§ **WORK TO COMPLETE**
An exact reproduction of all the entries is what the answer must contain.

§ **GIVEN RECORDS**

──────

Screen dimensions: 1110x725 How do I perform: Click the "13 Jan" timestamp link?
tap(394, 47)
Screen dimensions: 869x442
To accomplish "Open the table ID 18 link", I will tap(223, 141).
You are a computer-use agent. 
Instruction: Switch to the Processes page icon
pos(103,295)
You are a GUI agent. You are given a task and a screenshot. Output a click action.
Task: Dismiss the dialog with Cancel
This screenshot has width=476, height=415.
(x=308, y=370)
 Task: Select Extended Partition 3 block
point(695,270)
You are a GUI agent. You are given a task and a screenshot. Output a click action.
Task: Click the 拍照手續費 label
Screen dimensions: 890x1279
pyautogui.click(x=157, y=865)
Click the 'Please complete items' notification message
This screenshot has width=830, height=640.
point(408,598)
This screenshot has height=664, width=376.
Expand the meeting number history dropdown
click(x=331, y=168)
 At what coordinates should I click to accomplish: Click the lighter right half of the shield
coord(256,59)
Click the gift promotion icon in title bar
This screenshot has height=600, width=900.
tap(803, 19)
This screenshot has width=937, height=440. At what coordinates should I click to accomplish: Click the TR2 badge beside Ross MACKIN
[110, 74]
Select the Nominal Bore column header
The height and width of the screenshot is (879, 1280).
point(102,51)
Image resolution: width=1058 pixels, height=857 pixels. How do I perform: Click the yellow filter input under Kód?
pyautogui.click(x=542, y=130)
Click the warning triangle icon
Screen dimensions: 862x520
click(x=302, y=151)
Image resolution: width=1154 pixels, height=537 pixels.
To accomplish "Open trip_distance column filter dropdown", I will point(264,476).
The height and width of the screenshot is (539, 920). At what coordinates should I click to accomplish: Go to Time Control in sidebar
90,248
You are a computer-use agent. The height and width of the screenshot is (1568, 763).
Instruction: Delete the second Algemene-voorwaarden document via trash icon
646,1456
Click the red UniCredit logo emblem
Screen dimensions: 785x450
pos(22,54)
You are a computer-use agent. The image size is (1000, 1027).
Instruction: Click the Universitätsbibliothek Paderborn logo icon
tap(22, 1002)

──────

§ **TASK SOLUTION**
Screen dimensions: 1110x725 How do I perform: Click the "13 Jan" timestamp link?
tap(394, 47)
Screen dimensions: 869x442
To accomplish "Open the table ID 18 link", I will tap(223, 141).
You are a computer-use agent. 
Instruction: Switch to the Processes page icon
pos(103,295)
You are a GUI agent. You are given a task and a screenshot. Output a click action.
Task: Dismiss the dialog with Cancel
This screenshot has width=476, height=415.
(x=308, y=370)
 Task: Select Extended Partition 3 block
point(695,270)
You are a GUI agent. You are given a task and a screenshot. Output a click action.
Task: Click the 拍照手續費 label
Screen dimensions: 890x1279
pyautogui.click(x=157, y=865)
Click the 'Please complete items' notification message
This screenshot has width=830, height=640.
point(408,598)
This screenshot has height=664, width=376.
Expand the meeting number history dropdown
click(x=331, y=168)
 At what coordinates should I click to accomplish: Click the lighter right half of the shield
coord(256,59)
Click the gift promotion icon in title bar
This screenshot has height=600, width=900.
tap(803, 19)
This screenshot has width=937, height=440. At what coordinates should I click to accomplish: Click the TR2 badge beside Ross MACKIN
[110, 74]
Select the Nominal Bore column header
The height and width of the screenshot is (879, 1280).
point(102,51)
Image resolution: width=1058 pixels, height=857 pixels. How do I perform: Click the yellow filter input under Kód?
pyautogui.click(x=542, y=130)
Click the warning triangle icon
Screen dimensions: 862x520
click(x=302, y=151)
Image resolution: width=1154 pixels, height=537 pixels.
To accomplish "Open trip_distance column filter dropdown", I will point(264,476).
The height and width of the screenshot is (539, 920). At what coordinates should I click to accomplish: Go to Time Control in sidebar
90,248
You are a computer-use agent. The height and width of the screenshot is (1568, 763).
Instruction: Delete the second Algemene-voorwaarden document via trash icon
646,1456
Click the red UniCredit logo emblem
Screen dimensions: 785x450
pos(22,54)
You are a computer-use agent. The image size is (1000, 1027).
Instruction: Click the Universitätsbibliothek Paderborn logo icon
tap(22, 1002)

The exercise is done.